La vie dure

La vie dure
Guy Verville
French
ISBN : 2-922245-02-0 | 220 pages | $15.99 | 1997 | Varia
Out of stock. As Varia has ceased its activities, I have resumed my rights and plan to review and republish soon in ePub format.
Tonight, it will probably be the storm of the century. As the snow begins to fall and the wind becomes threatening, a writer goes from café to café, listens and observes. Some people laugh, others cry, some cheat their solitude in the illusion of the crowd, others cut themselves off from the world to enjoy a moment of happiness.
But the storm became violent and nature, angry, forced men and women to face their lives. Among them, six paths stand out : Thomas, who wants to die on Mount Royal and fights hand-to-hand against his survival instinct ; an old man, at the end of his life, who comes to say goodbye to books ; Suzanne who loses her husband, her executioner ; Fire, the arsonist, who is consumed in prison ; a man who writes to his wife his amazement at being alive and in love ; a young woman raped who tries to escape her suffering by climbing the mountain where she is insane. The sky may well be angry, nothing is more poignant than these emotional storms that shake people’s hearts. Thomas, Suzanne, Fire and all the anonymous people who meet the writer’s gaze and imagination permeate and comfort our souls because they are each a part of us.

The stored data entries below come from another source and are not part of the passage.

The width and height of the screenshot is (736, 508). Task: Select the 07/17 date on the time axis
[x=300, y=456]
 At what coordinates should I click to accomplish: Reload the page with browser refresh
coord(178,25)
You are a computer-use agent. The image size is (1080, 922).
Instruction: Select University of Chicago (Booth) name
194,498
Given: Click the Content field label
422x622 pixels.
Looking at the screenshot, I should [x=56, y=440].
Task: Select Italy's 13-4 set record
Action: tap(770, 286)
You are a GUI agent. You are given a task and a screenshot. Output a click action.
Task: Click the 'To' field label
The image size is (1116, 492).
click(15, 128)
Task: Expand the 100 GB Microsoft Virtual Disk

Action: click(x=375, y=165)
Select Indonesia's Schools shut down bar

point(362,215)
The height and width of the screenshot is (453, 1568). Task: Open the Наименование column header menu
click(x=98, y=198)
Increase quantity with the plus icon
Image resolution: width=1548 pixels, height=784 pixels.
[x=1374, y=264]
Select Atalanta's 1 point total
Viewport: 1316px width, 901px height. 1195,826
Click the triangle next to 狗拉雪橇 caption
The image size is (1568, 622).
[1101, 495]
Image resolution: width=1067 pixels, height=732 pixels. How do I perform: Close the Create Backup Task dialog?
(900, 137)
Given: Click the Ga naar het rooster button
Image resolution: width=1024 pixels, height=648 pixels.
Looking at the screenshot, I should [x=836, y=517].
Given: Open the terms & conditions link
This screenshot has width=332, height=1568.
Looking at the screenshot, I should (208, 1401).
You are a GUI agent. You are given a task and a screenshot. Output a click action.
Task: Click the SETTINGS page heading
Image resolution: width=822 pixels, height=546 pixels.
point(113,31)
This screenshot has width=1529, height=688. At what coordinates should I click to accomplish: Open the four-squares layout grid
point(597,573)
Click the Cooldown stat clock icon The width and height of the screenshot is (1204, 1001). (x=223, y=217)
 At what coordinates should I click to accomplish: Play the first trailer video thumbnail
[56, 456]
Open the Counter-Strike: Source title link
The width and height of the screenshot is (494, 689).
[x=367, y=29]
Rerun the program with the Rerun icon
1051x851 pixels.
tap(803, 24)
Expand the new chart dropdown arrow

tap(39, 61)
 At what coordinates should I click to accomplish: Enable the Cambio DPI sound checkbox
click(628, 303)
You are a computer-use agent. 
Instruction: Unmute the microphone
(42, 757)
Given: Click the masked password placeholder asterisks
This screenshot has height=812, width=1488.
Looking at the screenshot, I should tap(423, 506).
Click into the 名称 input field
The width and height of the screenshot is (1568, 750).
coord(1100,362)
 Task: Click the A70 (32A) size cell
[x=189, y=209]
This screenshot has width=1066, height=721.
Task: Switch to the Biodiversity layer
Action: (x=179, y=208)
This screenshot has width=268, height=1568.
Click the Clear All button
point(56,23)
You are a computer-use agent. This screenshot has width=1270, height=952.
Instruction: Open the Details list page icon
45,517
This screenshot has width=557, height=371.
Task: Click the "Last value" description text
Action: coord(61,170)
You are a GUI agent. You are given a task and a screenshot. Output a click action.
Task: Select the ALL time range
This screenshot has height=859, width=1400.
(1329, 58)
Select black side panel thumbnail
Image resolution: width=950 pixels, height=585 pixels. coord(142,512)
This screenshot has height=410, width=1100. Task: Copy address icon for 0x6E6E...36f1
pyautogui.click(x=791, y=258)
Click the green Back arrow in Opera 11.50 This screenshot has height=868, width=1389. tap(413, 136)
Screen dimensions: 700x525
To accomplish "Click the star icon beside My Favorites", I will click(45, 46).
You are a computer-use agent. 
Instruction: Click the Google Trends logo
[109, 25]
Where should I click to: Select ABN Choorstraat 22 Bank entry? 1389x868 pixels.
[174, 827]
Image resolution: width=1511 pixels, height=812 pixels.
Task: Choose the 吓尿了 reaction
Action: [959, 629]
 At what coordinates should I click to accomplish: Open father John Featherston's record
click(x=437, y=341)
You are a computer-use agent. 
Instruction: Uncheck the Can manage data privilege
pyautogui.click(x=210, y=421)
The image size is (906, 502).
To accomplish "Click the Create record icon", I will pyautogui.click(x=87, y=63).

The snow choked her. Flakes penetrate her nostrils. She's coughing. The storm howls or sings; it's hard to say. If she screams, it's because she's mean; if she sings, it's because she's part of her imagination. She ticks, places a hand in front of her to protect herself. The wind follows the road that the men broke through the mountain. She thinks she's walking in a river, against the current. The wind blocks his way, seems to be protesting because he encounters an obstacle, swirls, crashes on the rocks, drags the snow which in turn bursts. It's already dark. Her hair is whipping her face. She hadn't considered the climb so difficult. She's still moving forward. She hadn't considered anything at all.
Reviews
An admirable hymn to life
From the beginning, we plunge into the characters’ confusion, their misery and conflicting emotions to find ourselves each time faced with a choice. To live or to cease to exist. Rather than entering into melodrama and indulging in it, the author concludes by sharing with us the solutions to each problem. Everything goes through the love of life. We never get tired of reading these stories, which are so poignant and so similar to us. La Vie dure (Hard life) is a vibrant portrait of people in the storm of existence and emotions. It is also an admirable hymn to life.
Roger-Luc Chayer, RG (1997/07/01)
Rawness and poetry
Perhaps it should have been published earlier, in the middle of winter, this little book that may go unnoticed at the late beginning of summer. Guy Verville’s third work, Le Putain (Éd. Guernica, 1991), and a remarkable novel, Crever mon fils (Éd. Les Herbes rouges, 1993), La Vie dure is presented as a story, but can be read as a novel. Everything happens overnight, as the storm of the century rages in the sky and on the streets of the city. A writer stops in a café, looks at faces, listens to bits of conversation, writes. Internal storms are unleashed…
Guy Verville’s prose is gripping, poignant, breathless. His short sentences, at first seemingly lacking in fluidity, stop, start again, become a rhythm, a thought. We are in the head of a man who, unable to suffer any more, has decided to die, to put an end to boredom. Armed with a weapon, he wants to take advantage of the anonymity of the storm on the mountain. He has prepared everything, everything planned, except the animal’s survival instinct. “With his arms still pointing to the sky, he starts crying. His body won, made him lose a precious ball and an even more valuable time. He hadn’t thought about the body’s resistance.
There are six stories, six individual dramas that are lived here, interspersed with the writer’s wanderings in a universe where reality goes beyond fiction. A sick old man enters a bookstore, disturbs a dreamy bookseller, who did not think he should assist someone in his death in the middle of a storm. But the old man is strange, he has a lot to teach him, he will let him change after he leaves. An injured woman interrupted their one-to-one conversation for a moment, ran away : “May people suffer, my God, may people suffer,” said the old man…
Elsewhere, in a living room, a woman smokes excessively. She is waiting for her husband’s death, for his release. The agony never ends. The author creates a climate of choking, waiting and anxiety. Time is passing heavily. All life no longer makes sense. In a prison, two men love each other without saying it. The wounded woman, raped, haunts the streets before going to lick her wounds on the mountain, in her turn.
La Vie dure (Hard life), as its title suggests, is not a happy tale. Yet, through these daily horror stories, which Guy Verville tells with crudeness and poetry, pierce hope, the dream of a better future, the life that continues after the storm.